-- begin EXERCISE MATERIAL --
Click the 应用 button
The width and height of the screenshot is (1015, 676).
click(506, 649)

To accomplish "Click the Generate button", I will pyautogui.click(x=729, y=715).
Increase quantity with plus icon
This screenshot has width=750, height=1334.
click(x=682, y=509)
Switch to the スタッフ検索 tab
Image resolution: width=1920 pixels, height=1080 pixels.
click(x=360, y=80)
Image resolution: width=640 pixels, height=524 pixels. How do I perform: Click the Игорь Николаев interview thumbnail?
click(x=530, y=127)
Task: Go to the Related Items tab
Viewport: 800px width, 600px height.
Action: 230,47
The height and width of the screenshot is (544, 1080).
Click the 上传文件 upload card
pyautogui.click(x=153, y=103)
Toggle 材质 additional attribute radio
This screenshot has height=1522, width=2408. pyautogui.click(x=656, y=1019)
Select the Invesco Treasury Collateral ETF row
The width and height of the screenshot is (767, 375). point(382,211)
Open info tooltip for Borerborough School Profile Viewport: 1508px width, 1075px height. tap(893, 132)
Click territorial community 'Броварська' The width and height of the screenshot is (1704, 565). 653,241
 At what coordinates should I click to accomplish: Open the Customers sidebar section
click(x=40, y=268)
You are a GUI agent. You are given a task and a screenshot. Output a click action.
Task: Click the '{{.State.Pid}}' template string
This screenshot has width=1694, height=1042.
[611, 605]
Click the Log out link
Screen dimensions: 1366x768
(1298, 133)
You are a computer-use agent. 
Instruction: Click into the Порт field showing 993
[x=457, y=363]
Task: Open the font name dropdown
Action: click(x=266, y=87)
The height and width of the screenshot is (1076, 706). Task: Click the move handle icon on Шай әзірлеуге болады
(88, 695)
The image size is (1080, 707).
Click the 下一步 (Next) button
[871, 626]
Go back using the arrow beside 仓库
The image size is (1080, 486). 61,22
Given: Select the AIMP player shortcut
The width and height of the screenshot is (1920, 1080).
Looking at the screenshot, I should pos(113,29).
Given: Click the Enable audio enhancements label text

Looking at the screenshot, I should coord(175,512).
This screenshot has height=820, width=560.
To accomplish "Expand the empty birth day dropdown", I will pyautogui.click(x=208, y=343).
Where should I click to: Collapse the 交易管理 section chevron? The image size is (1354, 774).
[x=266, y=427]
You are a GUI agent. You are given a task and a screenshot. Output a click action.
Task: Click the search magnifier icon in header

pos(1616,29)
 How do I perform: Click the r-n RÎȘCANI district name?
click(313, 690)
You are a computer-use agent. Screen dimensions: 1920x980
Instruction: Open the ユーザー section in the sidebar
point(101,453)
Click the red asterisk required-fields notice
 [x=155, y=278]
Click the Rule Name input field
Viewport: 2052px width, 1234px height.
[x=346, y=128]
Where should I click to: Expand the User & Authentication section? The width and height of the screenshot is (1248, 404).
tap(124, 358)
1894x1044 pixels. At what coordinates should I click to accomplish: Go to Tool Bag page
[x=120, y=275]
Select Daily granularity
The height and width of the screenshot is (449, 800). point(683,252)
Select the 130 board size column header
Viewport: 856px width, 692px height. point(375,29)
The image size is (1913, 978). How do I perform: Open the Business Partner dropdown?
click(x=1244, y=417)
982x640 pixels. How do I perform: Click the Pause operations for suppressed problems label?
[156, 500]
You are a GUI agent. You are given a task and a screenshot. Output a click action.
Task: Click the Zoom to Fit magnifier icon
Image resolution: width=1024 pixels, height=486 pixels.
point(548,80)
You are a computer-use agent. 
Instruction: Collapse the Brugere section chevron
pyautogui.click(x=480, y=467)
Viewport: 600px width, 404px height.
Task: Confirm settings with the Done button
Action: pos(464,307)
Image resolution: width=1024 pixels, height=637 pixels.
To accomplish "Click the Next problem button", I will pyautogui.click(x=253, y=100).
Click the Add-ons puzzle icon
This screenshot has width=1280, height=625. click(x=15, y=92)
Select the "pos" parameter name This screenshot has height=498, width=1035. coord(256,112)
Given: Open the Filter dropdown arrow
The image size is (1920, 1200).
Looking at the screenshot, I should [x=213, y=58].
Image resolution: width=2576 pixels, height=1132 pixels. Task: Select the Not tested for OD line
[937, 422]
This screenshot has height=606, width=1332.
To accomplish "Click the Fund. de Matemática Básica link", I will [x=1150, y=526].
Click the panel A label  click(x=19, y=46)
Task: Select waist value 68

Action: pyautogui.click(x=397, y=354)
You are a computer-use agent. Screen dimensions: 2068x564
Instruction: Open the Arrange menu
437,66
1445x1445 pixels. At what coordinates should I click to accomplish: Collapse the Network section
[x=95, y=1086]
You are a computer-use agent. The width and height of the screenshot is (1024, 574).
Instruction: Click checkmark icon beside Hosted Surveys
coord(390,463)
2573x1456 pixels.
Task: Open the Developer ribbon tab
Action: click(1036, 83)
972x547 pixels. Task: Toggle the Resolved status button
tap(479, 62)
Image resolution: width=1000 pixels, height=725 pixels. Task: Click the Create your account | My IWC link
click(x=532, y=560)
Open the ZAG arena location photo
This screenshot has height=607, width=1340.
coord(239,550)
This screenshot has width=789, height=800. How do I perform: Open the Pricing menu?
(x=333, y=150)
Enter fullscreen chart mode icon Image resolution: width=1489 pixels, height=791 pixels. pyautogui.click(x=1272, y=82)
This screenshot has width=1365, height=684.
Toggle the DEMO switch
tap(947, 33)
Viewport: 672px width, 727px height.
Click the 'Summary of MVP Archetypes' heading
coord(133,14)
-- end EXERCISE MATERIAL --
> EXERCISE
Format every line of the material above as a JSON list of strings, one string per line, leaving out blank lines.

> FULL RESPONSE
[
  "Click the 应用 button",
  "The width and height of the screenshot is (1015, 676).",
  "click(506, 649)",
  "To accomplish \"Click the Generate button\", I will pyautogui.click(x=729, y=715).",
  "Increase quantity with plus icon",
  "This screenshot has width=750, height=1334.",
  "click(x=682, y=509)",
  "Switch to the スタッフ検索 tab",
  "Image resolution: width=1920 pixels, height=1080 pixels.",
  "click(x=360, y=80)",
  "Image resolution: width=640 pixels, height=524 pixels. How do I perform: Click the Игорь Николаев interview thumbnail?",
  "click(x=530, y=127)",
  "Task: Go to the Related Items tab",
  "Viewport: 800px width, 600px height.",
  "Action: 230,47",
  "The height and width of the screenshot is (544, 1080).",
  "Click the 上传文件 upload card",
  "pyautogui.click(x=153, y=103)",
  "Toggle 材质 additional attribute radio",
  "This screenshot has height=1522, width=2408. pyautogui.click(x=656, y=1019)",
  "Select the Invesco Treasury Collateral ETF row",
  "The width and height of the screenshot is (767, 375). point(382,211)",
  "Open info tooltip for Borerborough School Profile Viewport: 1508px width, 1075px height. tap(893, 132)",
  "Click territorial community 'Броварська' The width and height of the screenshot is (1704, 565). 653,241",
  " At what coordinates should I click to accomplish: Open the Customers sidebar section",
  "click(x=40, y=268)",
  "You are a GUI agent. You are given a task and a screenshot. Output a click action.",
  "Task: Click the '{{.State.Pid}}' template string",
  "This screenshot has width=1694, height=1042.",
  "[611, 605]",
  "Click the Log out link",
  "Screen dimensions: 1366x768",
  "(1298, 133)",
  "You are a computer-use agent. ",
  "Instruction: Click into the Порт field showing 993",
  "[x=457, y=363]",
  "Task: Open the font name dropdown",
  "Action: click(x=266, y=87)",
  "The height and width of the screenshot is (1076, 706). Task: Click the move handle icon on Шай әзірлеуге болады",
  "(88, 695)",
  "The image size is (1080, 707).",
  "Click the 下一步 (Next) button",
  "[871, 626]",
  "Go back using the arrow beside 仓库",
  "The image size is (1080, 486). 61,22",
  "Given: Select the AIMP player shortcut",
  "The width and height of the screenshot is (1920, 1080).",
  "Looking at the screenshot, I should pos(113,29).",
  "Given: Click the Enable audio enhancements label text",
  "Looking at the screenshot, I should coord(175,512).",
  "This screenshot has height=820, width=560.",
  "To accomplish \"Expand the empty birth day dropdown\", I will pyautogui.click(x=208, y=343).",
  "Where should I click to: Collapse the 交易管理 section chevron? The image size is (1354, 774).",
  "[x=266, y=427]",
  "You are a GUI agent. You are given a task and a screenshot. Output a click action.",
  "Task: Click the search magnifier icon in header",
  "pos(1616,29)",
  " How do I perform: Click the r-n RÎȘCANI district name?",
  "click(313, 690)",
  "You are a computer-use agent. Screen dimensions: 1920x980",
  "Instruction: Open the ユーザー section in the sidebar",
  "point(101,453)",
  "Click the red asterisk required-fields notice",
  " [x=155, y=278]",
  "Click the Rule Name input field",
  "Viewport: 2052px width, 1234px height.",
  "[x=346, y=128]",
  "Where should I click to: Expand the User & Authentication section? The width and height of the screenshot is (1248, 404).",
  "tap(124, 358)",
  "1894x1044 pixels. At what coordinates should I click to accomplish: Go to Tool Bag page",
  "[x=120, y=275]",
  "Select Daily granularity",
  "The height and width of the screenshot is (449, 800). point(683,252)",
  "Select the 130 board size column header",
  "Viewport: 856px width, 692px height. point(375,29)",
  "The image size is (1913, 978). How do I perform: Open the Business Partner dropdown?",
  "click(x=1244, y=417)",
  "982x640 pixels. How do I perform: Click the Pause operations for suppressed problems label?",
  "[156, 500]",
  "You are a GUI agent. You are given a task and a screenshot. Output a click action.",
  "Task: Click the Zoom to Fit magnifier icon",
  "Image resolution: width=1024 pixels, height=486 pixels.",
  "point(548,80)",
  "You are a computer-use agent. ",
  "Instruction: Collapse the Brugere section chevron",
  "pyautogui.click(x=480, y=467)",
  "Viewport: 600px width, 404px height.",
  "Task: Confirm settings with the Done button",
  "Action: pos(464,307)",
  "Image resolution: width=1024 pixels, height=637 pixels.",
  "To accomplish \"Click the Next problem button\", I will pyautogui.click(x=253, y=100).",
  "Click the Add-ons puzzle icon",
  "This screenshot has width=1280, height=625. click(x=15, y=92)",
  "Select the \"pos\" parameter name This screenshot has height=498, width=1035. coord(256,112)",
  "Given: Open the Filter dropdown arrow",
  "The image size is (1920, 1200).",
  "Looking at the screenshot, I should [x=213, y=58].",
  "Image resolution: width=2576 pixels, height=1132 pixels. Task: Select the Not tested for OD line",
  "[937, 422]",
  "This screenshot has height=606, width=1332.",
  "To accomplish \"Click the Fund. de Matemática Básica link\", I will [x=1150, y=526].",
  "Click the panel A label  click(x=19, y=46)",
  "Task: Select waist value 68",
  "Action: pyautogui.click(x=397, y=354)",
  "You are a computer-use agent. Screen dimensions: 2068x564",
  "Instruction: Open the Arrange menu",
  "437,66",
  "1445x1445 pixels. At what coordinates should I click to accomplish: Collapse the Network section",
  "[x=95, y=1086]",
  "You are a computer-use agent. The width and height of the screenshot is (1024, 574).",
  "Instruction: Click checkmark icon beside Hosted Surveys",
  "coord(390,463)",
  "2573x1456 pixels.",
  "Task: Open the Developer ribbon tab",
  "Action: click(1036, 83)",
  "972x547 pixels. Task: Toggle the Resolved status button",
  "tap(479, 62)",
  "Image resolution: width=1000 pixels, height=725 pixels. Task: Click the Create your account | My IWC link",
  "click(x=532, y=560)",
  "Open the ZAG arena location photo",
  "This screenshot has height=607, width=1340.",
  "coord(239,550)",
  "This screenshot has width=789, height=800. How do I perform: Open the Pricing menu?",
  "(x=333, y=150)",
  "Enter fullscreen chart mode icon Image resolution: width=1489 pixels, height=791 pixels. pyautogui.click(x=1272, y=82)",
  "This screenshot has width=1365, height=684.",
  "Toggle the DEMO switch",
  "tap(947, 33)",
  "Viewport: 672px width, 727px height.",
  "Click the 'Summary of MVP Archetypes' heading",
  "coord(133,14)"
]